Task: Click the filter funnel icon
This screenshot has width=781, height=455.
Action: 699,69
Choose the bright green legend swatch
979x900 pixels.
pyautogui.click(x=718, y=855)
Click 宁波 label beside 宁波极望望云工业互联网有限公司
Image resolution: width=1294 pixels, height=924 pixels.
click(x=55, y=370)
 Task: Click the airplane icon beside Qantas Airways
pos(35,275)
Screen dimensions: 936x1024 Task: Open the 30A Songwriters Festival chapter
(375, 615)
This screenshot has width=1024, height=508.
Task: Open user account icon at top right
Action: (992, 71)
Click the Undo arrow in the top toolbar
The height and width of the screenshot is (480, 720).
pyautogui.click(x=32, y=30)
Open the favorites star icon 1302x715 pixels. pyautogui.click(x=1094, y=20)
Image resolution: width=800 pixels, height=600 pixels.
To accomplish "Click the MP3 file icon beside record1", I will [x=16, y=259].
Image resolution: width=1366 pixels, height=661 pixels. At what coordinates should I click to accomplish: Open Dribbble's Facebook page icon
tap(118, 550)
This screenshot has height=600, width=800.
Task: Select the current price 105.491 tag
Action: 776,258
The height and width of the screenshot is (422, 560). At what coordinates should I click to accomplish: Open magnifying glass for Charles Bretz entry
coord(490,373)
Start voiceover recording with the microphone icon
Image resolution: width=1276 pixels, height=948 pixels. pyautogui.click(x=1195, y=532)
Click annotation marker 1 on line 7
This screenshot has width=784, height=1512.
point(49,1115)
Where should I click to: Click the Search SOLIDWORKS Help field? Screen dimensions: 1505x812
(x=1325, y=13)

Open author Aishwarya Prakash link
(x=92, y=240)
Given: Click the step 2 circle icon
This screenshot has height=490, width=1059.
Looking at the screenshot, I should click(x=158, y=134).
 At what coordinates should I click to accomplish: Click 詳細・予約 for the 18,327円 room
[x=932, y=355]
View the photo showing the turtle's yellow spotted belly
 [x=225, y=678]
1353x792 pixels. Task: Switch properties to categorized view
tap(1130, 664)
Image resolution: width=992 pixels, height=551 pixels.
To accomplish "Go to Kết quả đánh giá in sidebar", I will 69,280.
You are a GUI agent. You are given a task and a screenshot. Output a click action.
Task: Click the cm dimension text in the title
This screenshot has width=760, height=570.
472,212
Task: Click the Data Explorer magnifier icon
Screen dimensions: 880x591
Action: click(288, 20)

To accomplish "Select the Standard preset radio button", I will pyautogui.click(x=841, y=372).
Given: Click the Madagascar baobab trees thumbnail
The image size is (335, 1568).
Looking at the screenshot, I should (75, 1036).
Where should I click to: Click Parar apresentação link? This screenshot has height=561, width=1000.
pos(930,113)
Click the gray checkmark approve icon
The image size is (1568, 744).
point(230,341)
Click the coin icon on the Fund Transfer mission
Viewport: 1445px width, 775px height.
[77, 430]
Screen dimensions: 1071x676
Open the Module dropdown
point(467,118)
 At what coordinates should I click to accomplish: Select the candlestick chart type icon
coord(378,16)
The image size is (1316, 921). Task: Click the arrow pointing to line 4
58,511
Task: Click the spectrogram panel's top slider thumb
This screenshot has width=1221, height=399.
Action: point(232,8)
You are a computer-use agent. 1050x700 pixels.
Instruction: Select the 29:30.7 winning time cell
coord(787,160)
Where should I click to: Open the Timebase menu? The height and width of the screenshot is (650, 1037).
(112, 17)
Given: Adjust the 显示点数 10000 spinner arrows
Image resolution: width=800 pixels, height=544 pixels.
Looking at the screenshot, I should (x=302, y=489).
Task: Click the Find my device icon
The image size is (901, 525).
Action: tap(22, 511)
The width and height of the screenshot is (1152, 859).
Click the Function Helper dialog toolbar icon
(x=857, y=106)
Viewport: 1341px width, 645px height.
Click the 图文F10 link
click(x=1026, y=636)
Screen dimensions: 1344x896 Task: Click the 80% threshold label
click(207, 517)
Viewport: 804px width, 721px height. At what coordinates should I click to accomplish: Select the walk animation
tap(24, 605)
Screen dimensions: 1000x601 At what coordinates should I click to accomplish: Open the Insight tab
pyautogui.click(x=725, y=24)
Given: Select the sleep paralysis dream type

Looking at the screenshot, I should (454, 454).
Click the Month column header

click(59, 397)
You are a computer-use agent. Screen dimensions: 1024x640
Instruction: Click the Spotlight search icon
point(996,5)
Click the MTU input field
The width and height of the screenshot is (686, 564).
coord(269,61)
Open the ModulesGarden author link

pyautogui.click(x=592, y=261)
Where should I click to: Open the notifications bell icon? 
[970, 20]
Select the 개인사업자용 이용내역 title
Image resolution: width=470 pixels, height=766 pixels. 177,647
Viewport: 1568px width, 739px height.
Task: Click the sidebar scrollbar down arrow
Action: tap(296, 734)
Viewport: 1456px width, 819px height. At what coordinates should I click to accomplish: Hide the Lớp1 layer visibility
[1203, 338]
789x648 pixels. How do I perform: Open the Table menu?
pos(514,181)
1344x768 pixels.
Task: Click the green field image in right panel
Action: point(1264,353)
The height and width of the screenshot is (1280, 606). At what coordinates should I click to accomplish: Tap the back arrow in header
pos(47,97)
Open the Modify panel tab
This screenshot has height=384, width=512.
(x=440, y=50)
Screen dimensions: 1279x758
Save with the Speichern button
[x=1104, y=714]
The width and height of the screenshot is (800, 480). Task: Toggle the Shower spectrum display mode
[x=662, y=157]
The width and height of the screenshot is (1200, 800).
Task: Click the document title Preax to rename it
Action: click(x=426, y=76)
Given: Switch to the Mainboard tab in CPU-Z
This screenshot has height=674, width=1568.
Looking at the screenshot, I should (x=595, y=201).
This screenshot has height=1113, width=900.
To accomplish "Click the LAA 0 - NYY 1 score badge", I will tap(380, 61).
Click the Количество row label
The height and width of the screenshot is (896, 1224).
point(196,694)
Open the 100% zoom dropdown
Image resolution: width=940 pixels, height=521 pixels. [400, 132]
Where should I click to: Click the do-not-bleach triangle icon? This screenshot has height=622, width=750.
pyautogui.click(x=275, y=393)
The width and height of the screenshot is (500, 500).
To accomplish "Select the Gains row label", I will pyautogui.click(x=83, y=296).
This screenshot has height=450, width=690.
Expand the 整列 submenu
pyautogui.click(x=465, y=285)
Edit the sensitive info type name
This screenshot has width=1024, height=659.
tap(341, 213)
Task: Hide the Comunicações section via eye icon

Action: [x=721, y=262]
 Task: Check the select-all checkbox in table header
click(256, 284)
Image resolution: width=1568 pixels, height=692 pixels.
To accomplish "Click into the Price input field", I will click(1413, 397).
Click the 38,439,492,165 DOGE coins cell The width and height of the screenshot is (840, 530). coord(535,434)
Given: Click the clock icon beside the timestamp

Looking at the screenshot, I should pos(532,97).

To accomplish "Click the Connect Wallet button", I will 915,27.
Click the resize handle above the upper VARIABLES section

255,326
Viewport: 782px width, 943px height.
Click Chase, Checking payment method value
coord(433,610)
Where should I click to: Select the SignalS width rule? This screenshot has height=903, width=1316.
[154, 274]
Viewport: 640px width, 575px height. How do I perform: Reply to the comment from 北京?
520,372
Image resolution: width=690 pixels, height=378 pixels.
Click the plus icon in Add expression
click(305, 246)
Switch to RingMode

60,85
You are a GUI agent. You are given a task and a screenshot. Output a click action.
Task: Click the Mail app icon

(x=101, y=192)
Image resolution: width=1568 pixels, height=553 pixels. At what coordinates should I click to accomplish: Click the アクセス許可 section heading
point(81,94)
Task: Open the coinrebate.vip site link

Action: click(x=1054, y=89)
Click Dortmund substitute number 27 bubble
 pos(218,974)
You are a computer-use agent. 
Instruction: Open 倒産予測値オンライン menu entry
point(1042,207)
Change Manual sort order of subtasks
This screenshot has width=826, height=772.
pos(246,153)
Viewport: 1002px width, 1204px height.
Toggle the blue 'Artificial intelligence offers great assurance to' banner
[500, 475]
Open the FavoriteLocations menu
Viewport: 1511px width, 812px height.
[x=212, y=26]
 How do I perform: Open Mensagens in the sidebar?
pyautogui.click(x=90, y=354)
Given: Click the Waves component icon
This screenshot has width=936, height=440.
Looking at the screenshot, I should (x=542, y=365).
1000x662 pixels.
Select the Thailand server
----------
Task brief
Among the records above, repeat exactly the line with "Screen dimensions: 936x1024", the line with "Image resolution: width=800 pixels, height=600", and every line in between, and only those.

Exercise answer
Screen dimensions: 936x1024 Task: Open the 30A Songwriters Festival chapter
(375, 615)
This screenshot has width=1024, height=508.
Task: Open user account icon at top right
Action: (992, 71)
Click the Undo arrow in the top toolbar
The height and width of the screenshot is (480, 720).
pyautogui.click(x=32, y=30)
Open the favorites star icon 1302x715 pixels. pyautogui.click(x=1094, y=20)
Image resolution: width=800 pixels, height=600 pixels.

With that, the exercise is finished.